In today’s world, it is not uncommon for marriages to have an international element to them. As a result, when it comes to divorcing in these situations, it’s understandable to wonder how overseas assets will be ultimately divided. Depending on the circumstances, there can be some level of complexity in international financial settlements. Here, we explore how assets are divided and related issues.
Dividing foreign assets
In England and Wales, the division of foreign assets is administered just like any other UK based asset. The key difference is that procedures can take longer, and as a result, become more costly. For example, if overseas property needs to be traced or when determining whether or not assets should be considered ‘matrimonial’ or not. In every financial settlement, both parties are required to fully disclose all information on the assets they own in a financial affidavit. These assets will be valued and the starting point for an agreement typically begins with an equal division between the parties. Factors that will change an equal split include the accommodation requirements of the spouses, any children involved, how long a couple were married, and what the potential earnings of each spouse are.

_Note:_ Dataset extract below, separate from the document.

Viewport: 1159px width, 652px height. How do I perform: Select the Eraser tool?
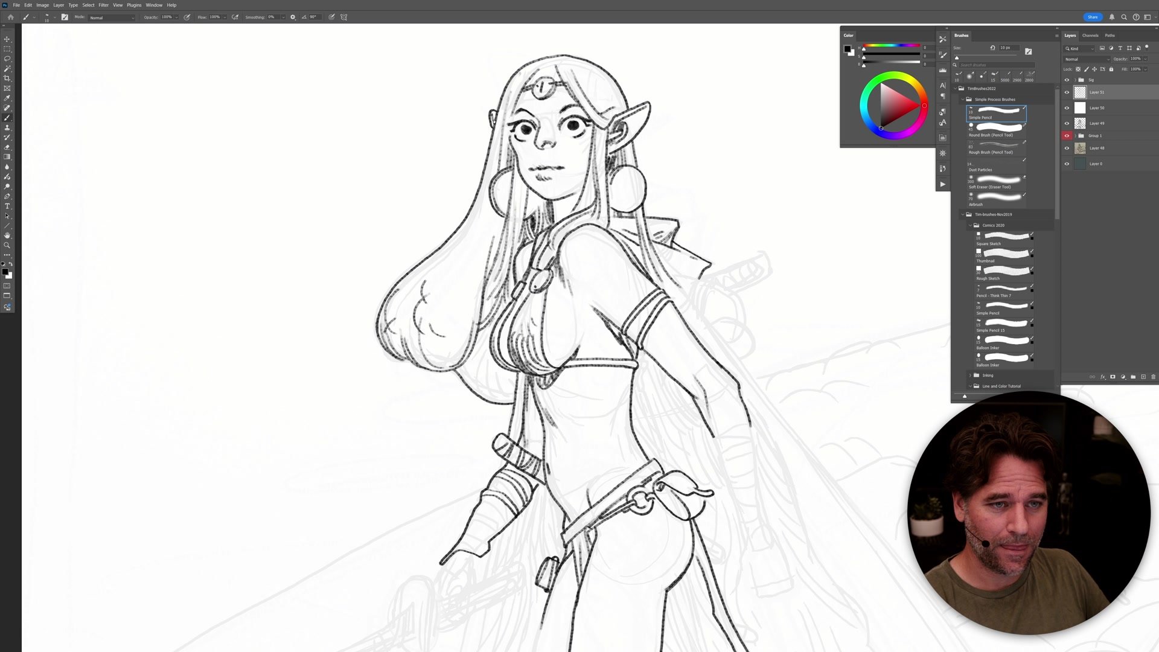[7, 147]
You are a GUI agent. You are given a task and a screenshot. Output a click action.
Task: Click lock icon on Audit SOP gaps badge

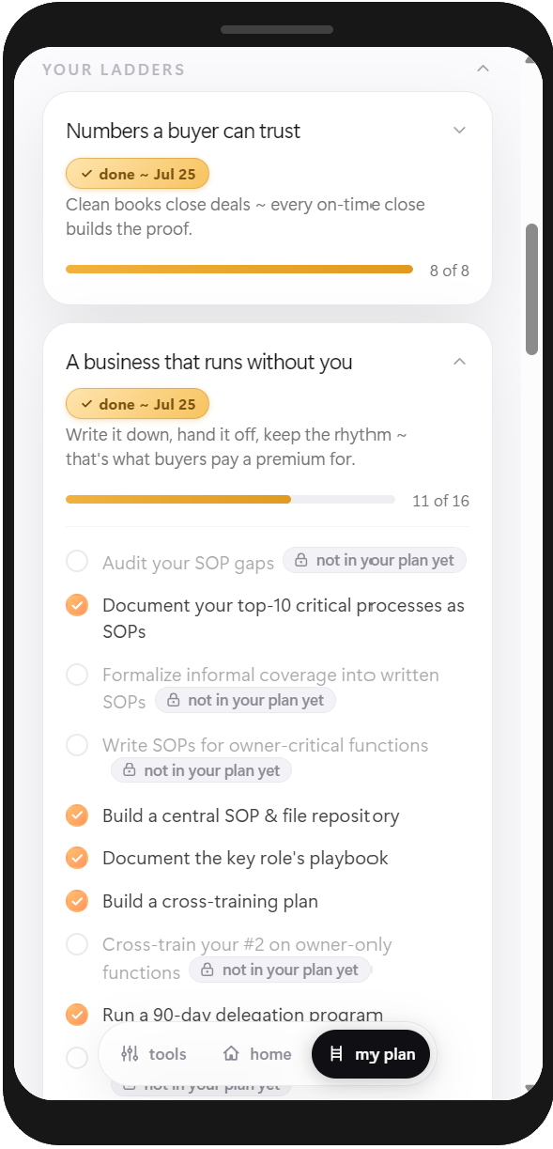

Determining what matrimonial property is
Matrimonial property is money that has been acquired during the marriage and/or property which has been used or enjoyed by the family during the marriage. These can include pensions, foreign trust funds, the family home, a second home, savings and investments. Overseas assets that were purchased or acquired before the marriage are not usually classed as matrimonial property, although if a property was purchased before the marriage for the intended use of a spouse and their family, it could still be considered as a matrimonial asset, and therefore considered in a financial settlement.
Valuing foreign assets
Financial assets such as businesses, property and savings will need to be valued during a settlement. When it comes to savings, simply obtaining recent bank statements will suffice. For businesses, divorcing couples often appoint an independent accountant or finance professional they are both happy with, to provide a valuation. For houses, land and buildings, a valuer from the country of location will be required. Again, it is best for both parties to agree on who or which company to use to prevent any potential conflict.
Concealing foreign assets
Unfortunately, for some former couples there can be a level of distrust when it comes to full disclosure of financial assets abroad. This, of course, can make things challenging during divorce proceedings. If you suspect that your former spouse could be concealing assets, then it’s advisable to speak to your solicitor who, in some cases, can appoint a forensic accountant to ascertain the facts. If hidden assets are discovered this can result in your former spouse receiving less in a financial settlement. In cases like this, proceedings can end up taking much longer and lead ultimately to greater costs which is why it’s always advisable to be open and honest from the start.
How to enforce financial orders from UK courts
When a Court order has been made for a financial settlement, it will need to be correctly enforced, which can, in some cases, prove difficult when the asset is abroad. To ensure enforcement, your solicitor can work alongside the jurisdiction of the country where the order needs to be implemented. Fortunately, the UK has arrangements with jurisdictions across the world to also help enforce orders from its Courts.
Dividing foreign assets in an international divorce can become complicated. Like all other divorce proceedings, when both parties are willing to work towards an agreed outcome, matters are far less stressful and expensive.